The Portuguese banking sector’s profitability, or lack of, is highlighted in the report as there has only been one year in the past six that, 2015, that has shown a positive result.

Poor credit, excessive size, exposure to public debt and a crying need to change the way Portuguese banks operate can be added to the result that 12% of current loans are classed as unrecoverable.

The IMF recommends the sector actually does something about its bad debt, reduces its operating costs, uses proper and apt commercial criteria when granting loans (surely a dig at Caixa Geral de Depositos) and gets real about the realities of modern financial life.

As for overstaffing, the Portuguese banking system is laden when compared to the dozen countries analysed and the IMF report states that within Europe, the problem of the excessive size of the sector is its "main structural problem."

Portuguese banks do not have the worst bad debt problem in the eurozone but have been feeble in their attempts to reduce the problem compared to, for example, Ireland, which had the second highest bad credit ratio after Greece, but has taken measures to reduce this key indicator of sector health.

Poor credit in Portuguese banks rose from 3.6% of total credit in 2008 to a heart-stopping 12.6% in the third quarter of 2016. Italian banks’ bad debt ratio rose from 6.3% to 12% in the same period.

The report states that the Portuguese government is ‘studying a solution to the problem’ but has yet to announce anything sensible.

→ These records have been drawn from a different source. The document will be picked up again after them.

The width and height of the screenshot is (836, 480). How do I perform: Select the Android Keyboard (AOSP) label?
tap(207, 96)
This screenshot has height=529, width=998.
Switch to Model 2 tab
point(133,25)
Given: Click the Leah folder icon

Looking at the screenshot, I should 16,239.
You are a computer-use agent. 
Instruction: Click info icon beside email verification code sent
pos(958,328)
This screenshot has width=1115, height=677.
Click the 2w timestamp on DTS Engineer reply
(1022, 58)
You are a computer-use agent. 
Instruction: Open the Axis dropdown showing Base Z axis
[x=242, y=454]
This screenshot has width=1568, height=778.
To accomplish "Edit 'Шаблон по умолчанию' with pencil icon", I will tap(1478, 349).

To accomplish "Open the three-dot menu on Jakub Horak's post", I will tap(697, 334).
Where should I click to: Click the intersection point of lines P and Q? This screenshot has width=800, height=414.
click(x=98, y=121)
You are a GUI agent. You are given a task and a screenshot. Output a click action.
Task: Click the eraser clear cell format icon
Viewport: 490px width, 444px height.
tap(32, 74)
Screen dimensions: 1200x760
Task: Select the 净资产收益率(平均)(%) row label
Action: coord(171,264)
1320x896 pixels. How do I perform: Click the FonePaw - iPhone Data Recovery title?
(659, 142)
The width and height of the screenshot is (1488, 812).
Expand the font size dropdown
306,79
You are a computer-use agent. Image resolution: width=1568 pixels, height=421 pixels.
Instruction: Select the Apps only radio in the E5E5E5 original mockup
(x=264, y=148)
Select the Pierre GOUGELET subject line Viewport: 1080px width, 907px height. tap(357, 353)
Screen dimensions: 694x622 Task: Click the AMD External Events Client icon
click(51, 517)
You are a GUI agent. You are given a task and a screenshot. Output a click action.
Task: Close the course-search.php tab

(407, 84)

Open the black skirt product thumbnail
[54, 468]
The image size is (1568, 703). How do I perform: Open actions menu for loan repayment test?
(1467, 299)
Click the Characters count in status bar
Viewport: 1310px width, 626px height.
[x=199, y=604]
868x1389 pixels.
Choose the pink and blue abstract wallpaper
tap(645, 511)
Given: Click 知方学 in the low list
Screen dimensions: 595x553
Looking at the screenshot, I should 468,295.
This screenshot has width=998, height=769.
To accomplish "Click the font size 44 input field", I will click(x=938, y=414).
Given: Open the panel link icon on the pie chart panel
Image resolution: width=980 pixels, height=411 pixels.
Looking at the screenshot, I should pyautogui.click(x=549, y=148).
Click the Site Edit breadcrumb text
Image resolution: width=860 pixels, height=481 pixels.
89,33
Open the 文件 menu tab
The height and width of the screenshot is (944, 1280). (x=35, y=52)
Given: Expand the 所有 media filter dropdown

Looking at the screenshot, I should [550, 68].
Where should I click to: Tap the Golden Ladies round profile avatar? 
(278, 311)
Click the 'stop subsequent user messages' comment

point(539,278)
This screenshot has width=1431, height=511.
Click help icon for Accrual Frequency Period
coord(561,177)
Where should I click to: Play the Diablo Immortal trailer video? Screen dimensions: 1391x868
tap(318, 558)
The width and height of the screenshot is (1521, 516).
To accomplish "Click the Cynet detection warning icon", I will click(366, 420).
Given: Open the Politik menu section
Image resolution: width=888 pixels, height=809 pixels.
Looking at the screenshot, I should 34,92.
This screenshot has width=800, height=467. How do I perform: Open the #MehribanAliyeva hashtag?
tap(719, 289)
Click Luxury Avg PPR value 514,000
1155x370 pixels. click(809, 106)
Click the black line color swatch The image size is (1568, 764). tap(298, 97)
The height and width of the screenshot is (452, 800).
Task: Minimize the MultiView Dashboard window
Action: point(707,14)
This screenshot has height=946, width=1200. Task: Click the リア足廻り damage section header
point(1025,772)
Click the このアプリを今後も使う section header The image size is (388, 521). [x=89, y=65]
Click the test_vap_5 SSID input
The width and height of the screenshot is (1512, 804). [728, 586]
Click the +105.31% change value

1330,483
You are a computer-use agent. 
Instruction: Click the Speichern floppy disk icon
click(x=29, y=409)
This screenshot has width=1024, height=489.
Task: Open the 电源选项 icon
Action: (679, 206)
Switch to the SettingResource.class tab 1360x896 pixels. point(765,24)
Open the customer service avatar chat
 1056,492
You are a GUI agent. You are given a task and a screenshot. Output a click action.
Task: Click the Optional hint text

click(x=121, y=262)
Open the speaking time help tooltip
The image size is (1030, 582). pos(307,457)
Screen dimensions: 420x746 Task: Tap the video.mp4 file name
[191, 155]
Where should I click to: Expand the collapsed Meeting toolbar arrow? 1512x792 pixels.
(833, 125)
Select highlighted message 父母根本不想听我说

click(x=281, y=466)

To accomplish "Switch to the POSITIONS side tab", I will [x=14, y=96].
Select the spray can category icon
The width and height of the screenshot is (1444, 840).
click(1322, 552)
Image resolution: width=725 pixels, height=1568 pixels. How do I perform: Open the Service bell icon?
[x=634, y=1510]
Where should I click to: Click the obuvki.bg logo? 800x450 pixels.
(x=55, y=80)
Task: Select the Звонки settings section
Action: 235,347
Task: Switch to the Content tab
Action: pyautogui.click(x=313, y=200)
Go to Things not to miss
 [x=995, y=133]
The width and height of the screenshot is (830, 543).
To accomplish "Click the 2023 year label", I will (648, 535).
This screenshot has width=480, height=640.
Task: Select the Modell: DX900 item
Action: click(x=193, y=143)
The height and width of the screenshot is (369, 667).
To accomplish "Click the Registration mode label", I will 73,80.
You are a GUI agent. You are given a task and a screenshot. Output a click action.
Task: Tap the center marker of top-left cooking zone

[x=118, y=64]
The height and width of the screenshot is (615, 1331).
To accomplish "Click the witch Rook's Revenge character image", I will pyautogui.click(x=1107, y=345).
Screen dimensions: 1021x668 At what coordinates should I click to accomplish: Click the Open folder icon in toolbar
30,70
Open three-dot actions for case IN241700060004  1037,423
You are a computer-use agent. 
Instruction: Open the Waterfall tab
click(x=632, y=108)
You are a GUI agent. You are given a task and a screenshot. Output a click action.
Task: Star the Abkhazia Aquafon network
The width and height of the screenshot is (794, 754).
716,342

This may largely be due to a weak regulator that the country’s banks have run rings around for so long that identifying and effecting change is beyond the Bank of Portugal’s capability.

The Portuguese financial system needs to apply recommendation to adapt its business models to a context of weak growth, historically low European Central Bank interest rates, an aging population and a stagnation in productivity.

There has been no comment yet from the government or the Bank of Portugal on this blunt report but the standard reply that "things are changing and we are addressing these problems," no doubt will be trotted out by the Finance Ministry.

 

Comments  

+1 #3 dw 2017-04-21 09:30
Write off the debts and nationalise the banks. The global private banking system is a scam.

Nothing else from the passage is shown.